H&E- and PAS-stained lung sections from naïve mice and mice from an HDM-induced acute allergic asthma model on day 15. Infiltration of mixed inflammatory cells are observed in diseased animals in comparison to Naïve animals. Increases in multifocal inflammation within alveolar spaces (black arrow) and surrounding vessels (red arrows) are observed in lungs of diseased animals.

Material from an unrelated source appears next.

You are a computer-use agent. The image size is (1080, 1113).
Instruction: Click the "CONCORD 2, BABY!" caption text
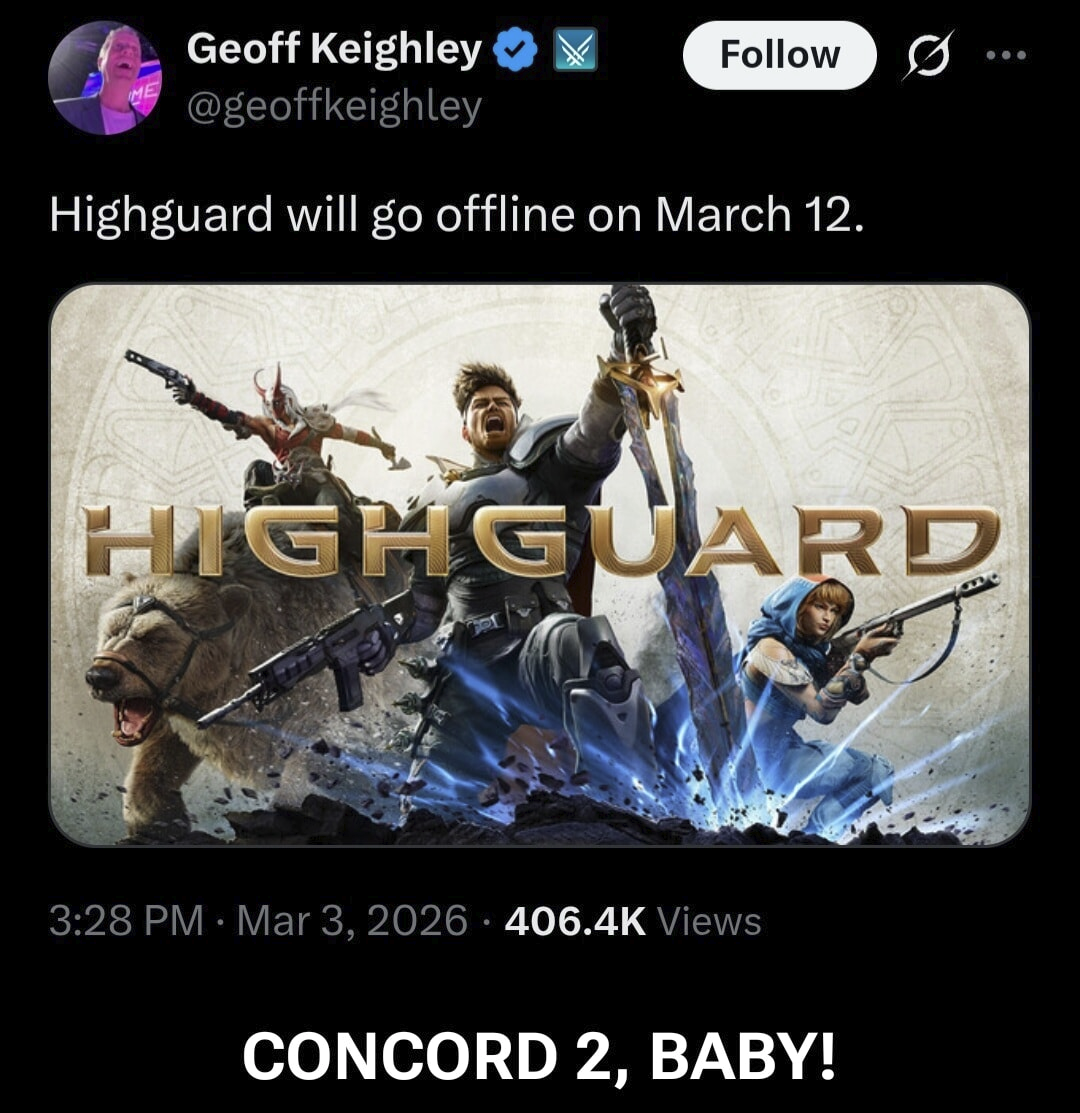539,1056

Larger bronchioles lined with moderate numbers of PAS-positive goblet cells (green arrows) can be seen in lungs of diseased animals whereas saline control lungs had PAS-negative cells (black arrows).
Significant increases in Th2 inflammatory mediators (IL-4, IL-5, and IL-6) are observed in BAL fluid of diseased animals, though changes in IL-1β, a Th1 cytokine are not observed. Levels of IL-4, IL-5, and IL-6 in BAL fluid are significantly lower in animals treated with either 3 mg/kg Dexamethasone (Dex) or 1 mg/kg Fluticasone Propionate (FP). (*p<0.05; **p<0.01; ***p<0.001; ****p<0.0001 compared to the vehicle-control)

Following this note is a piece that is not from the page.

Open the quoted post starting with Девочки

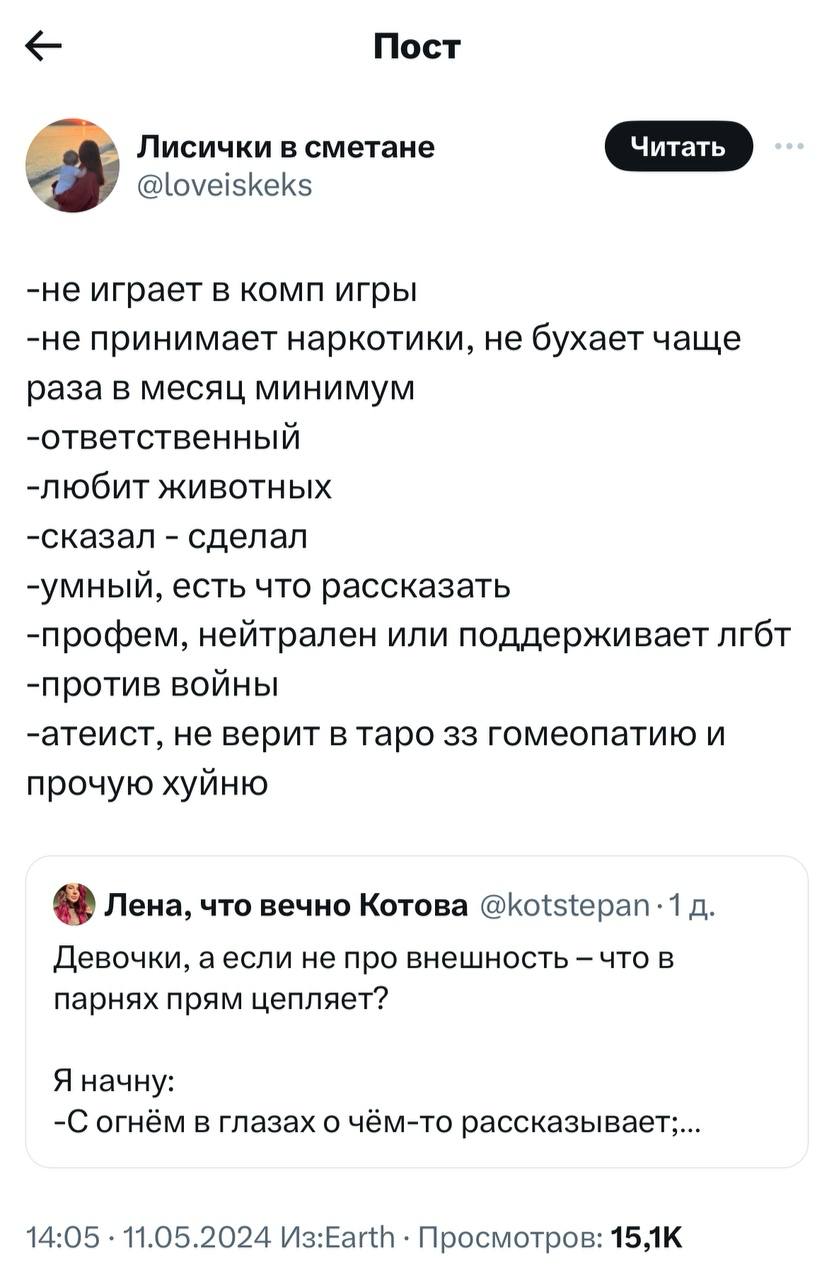416,1012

BALB/c mice are sensitized with a subcutaneous (SC) administration of 50 µg HDM in CFA on day 0. Mice are then challenged with 50 µg HDM intranasally on Day 14 and endpoints are assessed on day 16. Reference compound and test article treatments are generally administered on or around days 13-16.
Total cells, eosinophils, and neutrophils recovered in broncho-alveolar lavage fluid on day 16 of an HDM-induced severe asthma model. Sensitized and challenged mice demonstrate a significant increase in total inflammatory cells, eosinophils, and neutrophils in BAL fluid. (*p<0.05; ****p<0.0001 compared to the vehicle-control)
Images from control (saline) and severe asthma model (50µg/50µg HDM) BAL fluid. Macrophages (M), Lymphocytes (L), Neutrophils (N), and Eosinophils (E) can all be observed in the BAL fluid from mice in the severe asthma model.
Lung Resistance is measured on day 16 of an HDM-induced severe asthma model, following exposure to increasing doses of methacholine. Animals that are sensitized and challenged with HDM display increased lung resistance in comparison to Naïve animals.
H&E- and PAS-stained lung sections from naïve mice and mice from an HDM-induced severe asthma model on day 16. An increased presence of perivascular and peribronchiolar inflammation (red arrows) is observed in diseased animals. Larger bronchioles of diseased animals are lined with moderate numbers of PAS-positive goblet cells (green arrows) whereas saline control lungs had PAS-negative cells (black arrows).
A mixed Th1/Th2 cytokine inflammatory profile in BAL fluid of diseased animals is observed in a severe asthma phenotype.